# Snowboarding Camcorder?



## nitroboarder22 (Apr 16, 2008)

i just ordered the canon hf s100 but with a $1000 price tag it might be more than you want its supposed to be an incredible camera though. 

if your looking for something cheaper and dont need an HD camcorder really any hard disk drive (HDD) or flash memory (records to memory cards) camcorder will do 

I also had a hitachi HDD/DVD camera and that was around $350. Its a little bit of a pain to get it to import into a mac but it was good enough for me to use it for 2 years. And i never had a problem with it. 
but if your planning on editing your footage on the computer don't get a camcorder that records to minin DVD's. like i said before hard drive and flash memory camcorders are usually the best for editing with.

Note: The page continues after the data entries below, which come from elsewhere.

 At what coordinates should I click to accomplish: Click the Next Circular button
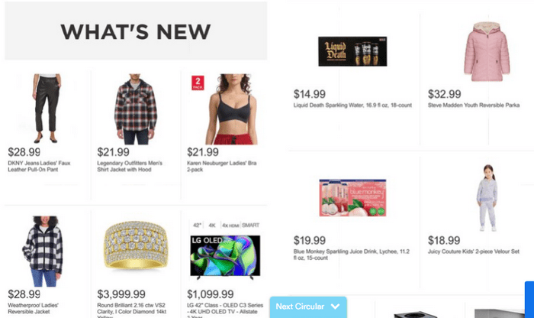(x=308, y=307)
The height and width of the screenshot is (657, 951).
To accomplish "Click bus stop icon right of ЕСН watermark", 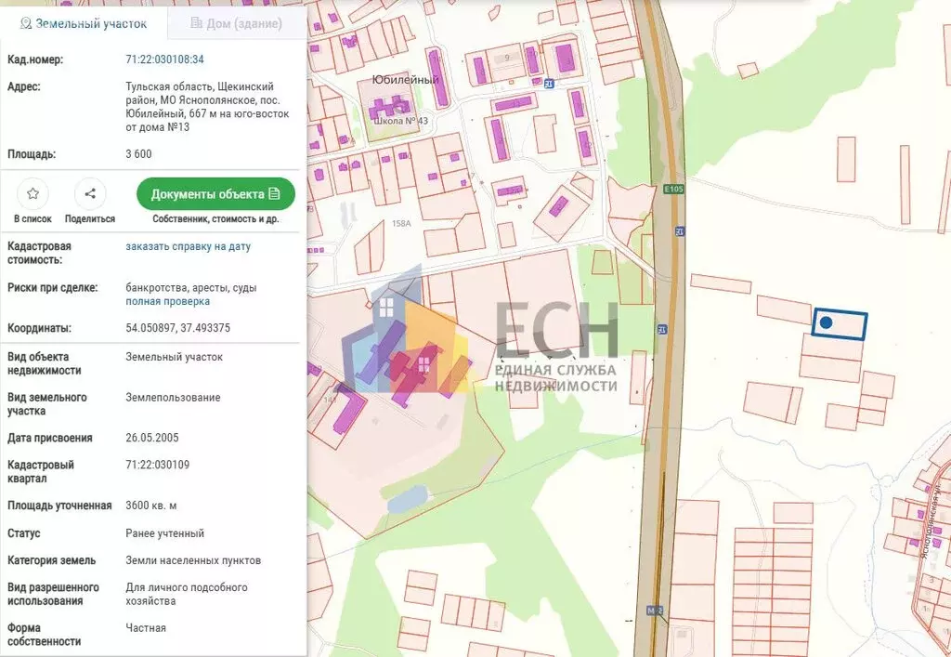I will (x=661, y=330).
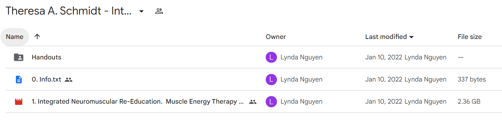
Task: Click the blue document icon for 0. Info.txt
Action: click(19, 80)
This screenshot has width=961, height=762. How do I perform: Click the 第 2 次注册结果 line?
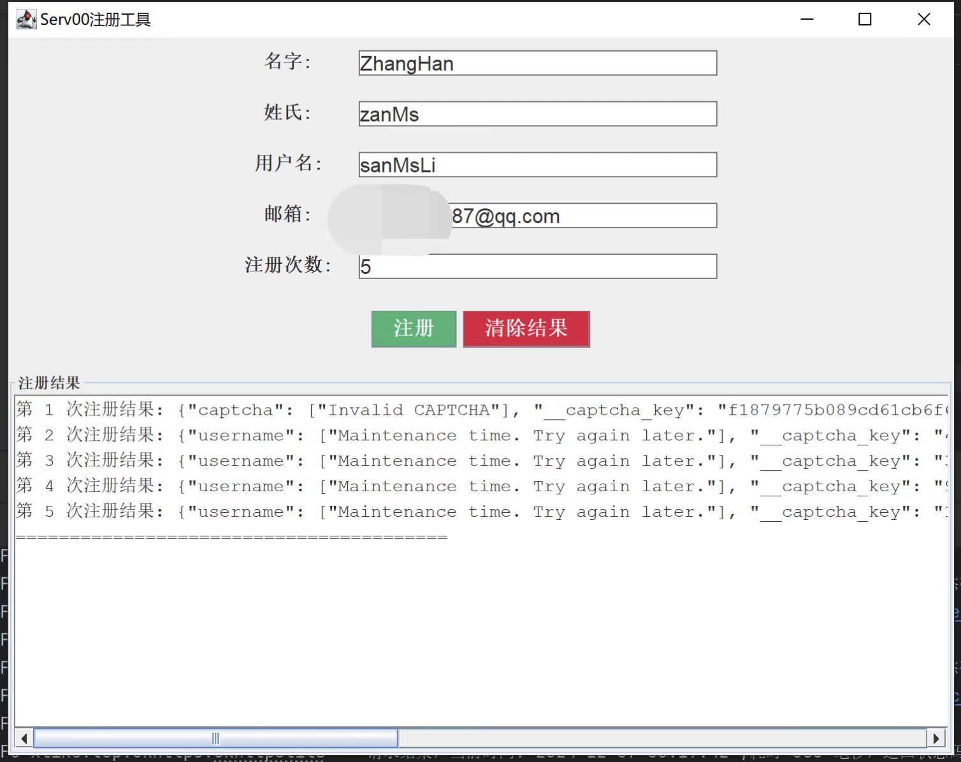481,435
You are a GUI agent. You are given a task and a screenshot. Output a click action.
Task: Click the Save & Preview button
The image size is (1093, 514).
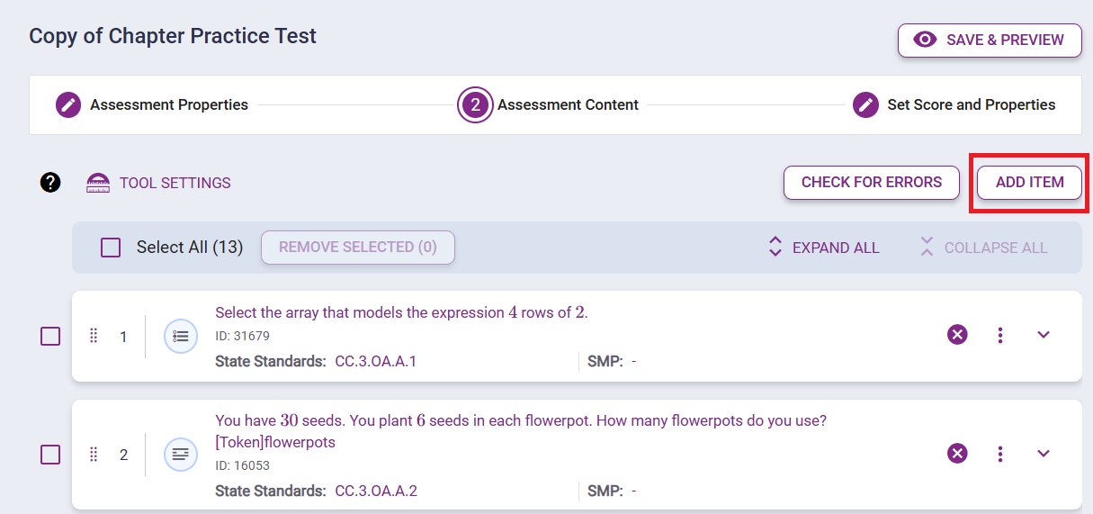(x=990, y=41)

i have been filming mostly snowboarding for a while 
heres my youtube channel if you want to see what i have done ( all those videos were shot with my hitachi HDD/DVD camera)
YouTube - wakebrdwnder30's Channel


----------



## Guest (Aug 9, 2009)

rent a helmet cam at the mountain. you can rent like 10 times instead of buying one and it doens't matter if it breaks. advneture eye rents the pov, emotioncam.com rents the ContourHD which I think is by far the best camera out there. it's HD. or at least you can try the camera before you buy it. 
I own the contour for biking and surfing, but for boarding I still rent it cuz I dont' want to wreck mine.


----------



## rgrwilco (Oct 15, 2007)

i use a canon hv30 and the quality is sick. can get them at around 500 dollars used now. i may be selling mine soon as i need to upgrade to a professional cam for college

heres some clips

YouTube - HV30 skateboarding Test


----------



## nitroboarder22 (Apr 16, 2008)

i got my hf s100 which is i think very similar to the hv30 in terms of video quality its just newer and i love it. $1000 might be a little over priced though


----------